においを「数値化」し「見える化」する、AIとセンサ技術の融合。
視覚・聴覚・味覚などに比べ、においの定量的な評価は長らく人の感覚に頼らざるを得なかった。特に食品業界などでは官能検査員の経験と勘が重要視されてきたが、人材確保の難しさや個人差といった課題を抱えていた。
そうした中、アンリツが新たに開発した「におい検査機」は、独自のにおい吸着膜センサとAIによる高次元データ処理を組み合わせることで、人の嗅覚に相当する機能を再現する。センサには40種類のにおい吸着膜が備えられており、それぞれがにおい分子と反応し、周波数変化としてデータ化。
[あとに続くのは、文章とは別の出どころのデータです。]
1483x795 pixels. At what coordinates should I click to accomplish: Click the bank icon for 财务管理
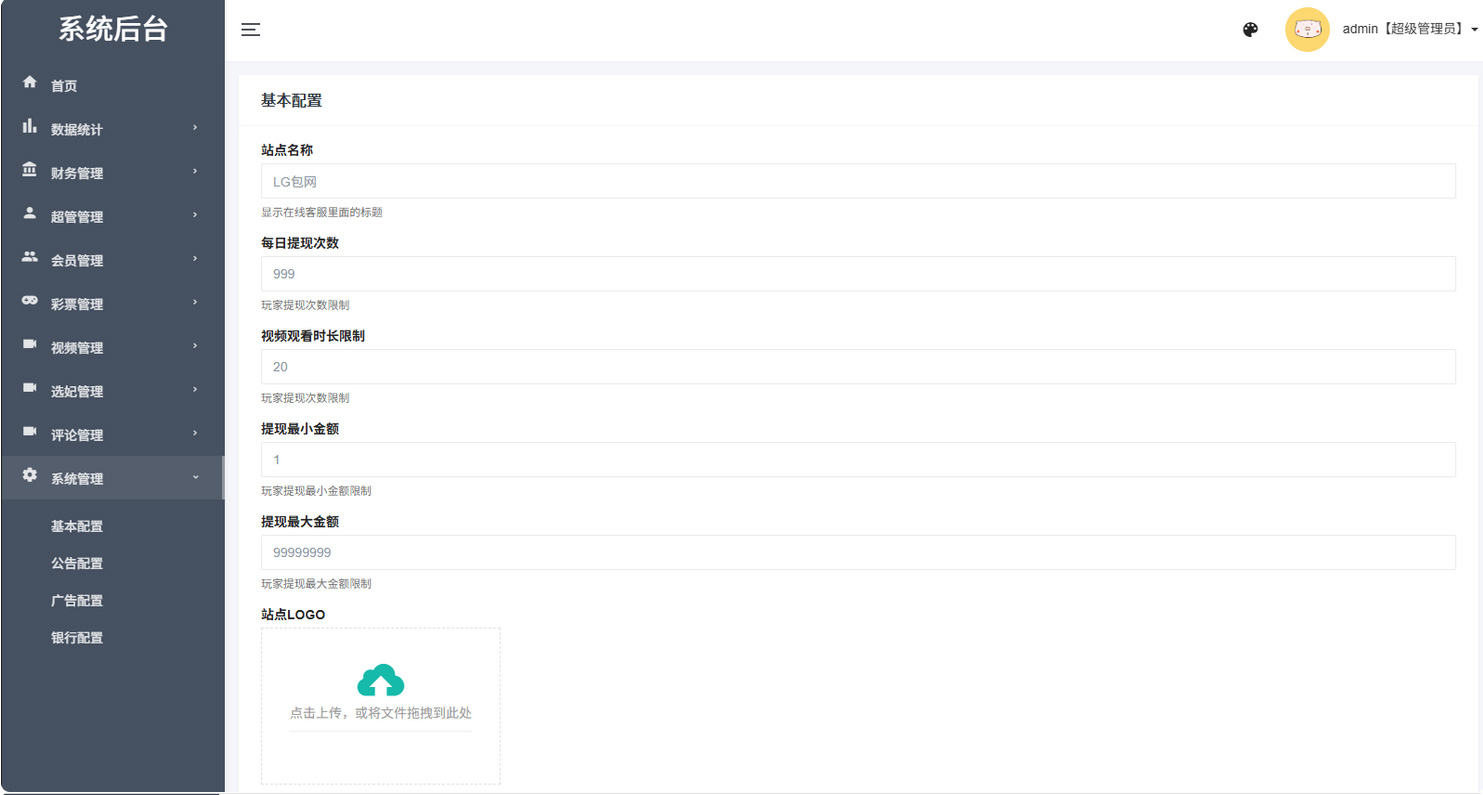coord(30,170)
この変化をAIが解析し、においの特徴を座標軸にプロットして“見える化”する仕組みだ。
これによってスパイスの香りの安定性や、酒類の発酵過程、コーヒーや紅茶のブレンド評価といった場面で、人手による検査を補完または代替することが可能になるという。
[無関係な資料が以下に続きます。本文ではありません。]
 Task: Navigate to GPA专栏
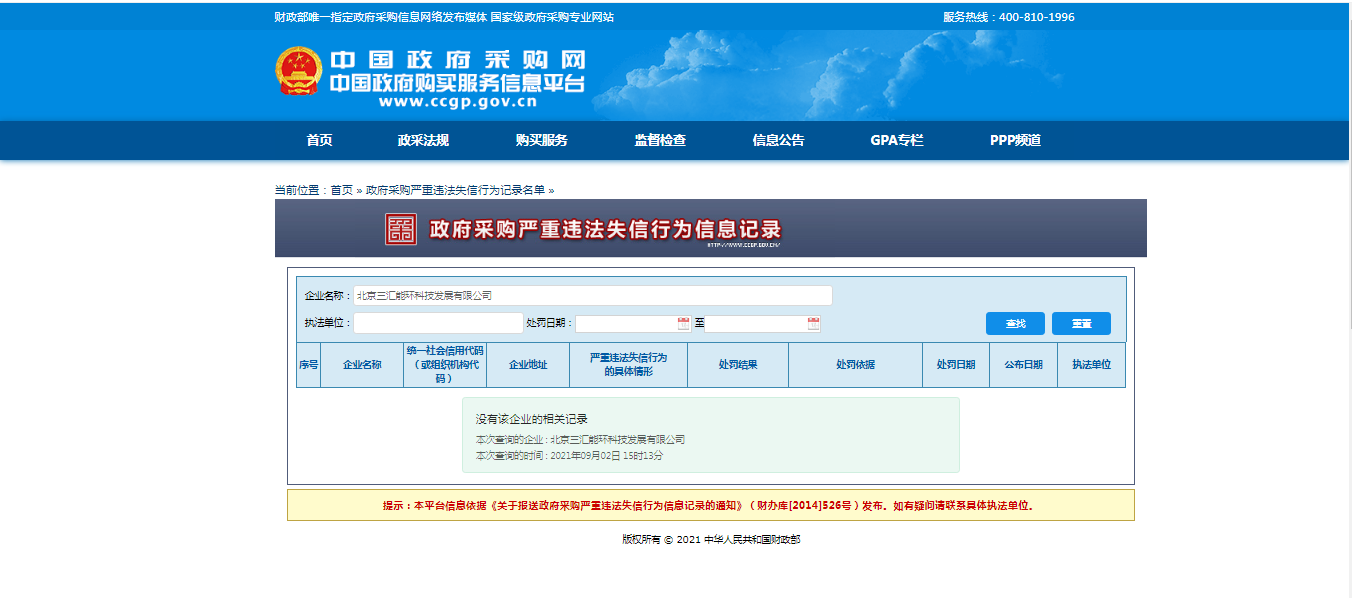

検査員の負荷を軽減し、検査工程の効率化と客観性を実現。
「におい検査機」は、最大6本のガラス瓶を同時に装着でき、1サンプル当たりの検査時間は約3分。繰り返し測定や学習を重ねることで、AIがにおいパターンの特徴をより精密に認識し、検査精度の向上につながる。測定結果はその場でクラウドにアップロードされ、解析アプリで即座に類似度や差異を可視化。専門知識がなくても判別できる点は大きな強みだ。
活用分野は多岐にわたる。ゴマ油や小麦粉など香りに敏感な食品の出荷基準判定や、日本酒やワインの熟成度の評価、あるいは消費者からのクレーム品に対する異臭分析など、従来人の五感に頼っていた工程に新たな選択肢を提供する。また製品開発の初期段階においても、競合他社製品との香り比較や、新製品の香り設計に役立つツールとして期待が高まっている。
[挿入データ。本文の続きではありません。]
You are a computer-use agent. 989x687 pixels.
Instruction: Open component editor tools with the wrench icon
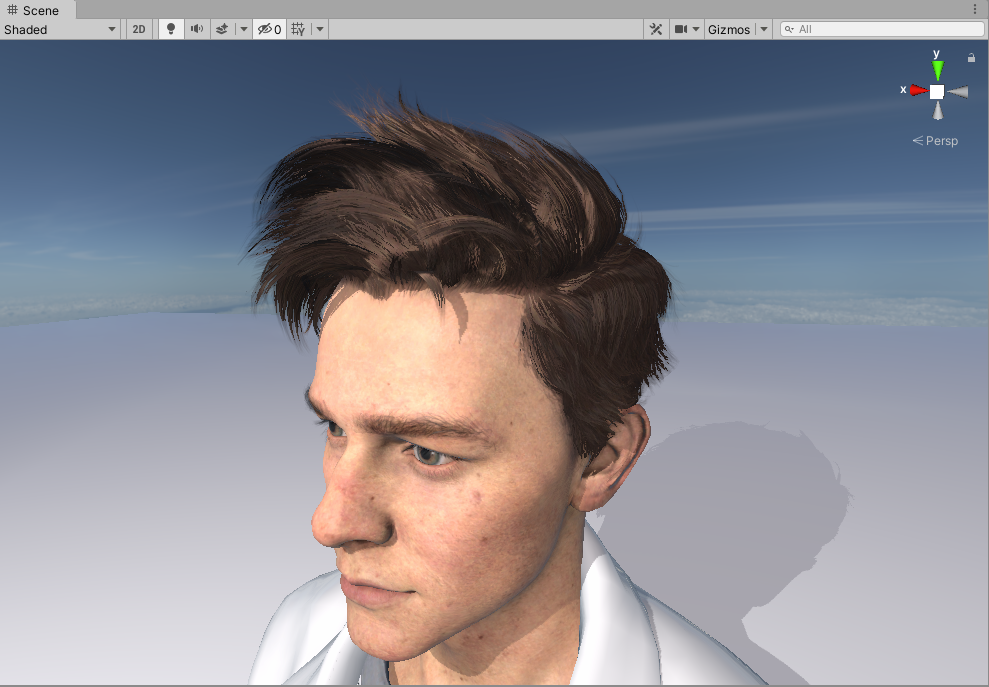(655, 29)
ガスクロマトグラフィーとは異なる価値、官能検査の「代替」から「補完」へ。
これまで、においの成分分析にはガスクロマトグラフィーが用いられてきたが、同手法はあくまで成分の特定に強みを持ち、実際の香りの良し悪しや違和感の有無といった“官能”の再現には限界があった。
アンリツの「におい検査機」は、成分の解析ではなく、実際に感じるにおいの違いそのものを捉えることに特化した機器だ。まさに“人が感じるにおい”に近い観点から、評価を数値化・視覚化するアプローチであり、従来技術の補完的な存在としての価値も高い。
研究開発や品質保証の現場では、人の主観に左右されにくいデータとして活用でき、製品の香りの一貫性維持や異常検知、さらにはブランド価値の向上にも寄与する可能性がある。
人の五感を補完する「においのインフラ」へ、社会実装の広がりに期待。
アンリツが掲げるのは、「においの標準化」と「検査の自動化」だ。今回の製品は、嗅覚という最も“個人的”かつ“曖昧”な感覚領域に、客観的な技術を導入することで、社会全体の品質管理水準を底上げする可能性を秘めている。
今後は食品業界のみならず、香料、化粧品、医薬品、さらには環境臭や空調設備の管理など、においが重要な要素となるあらゆる領域への応用が見込まれる。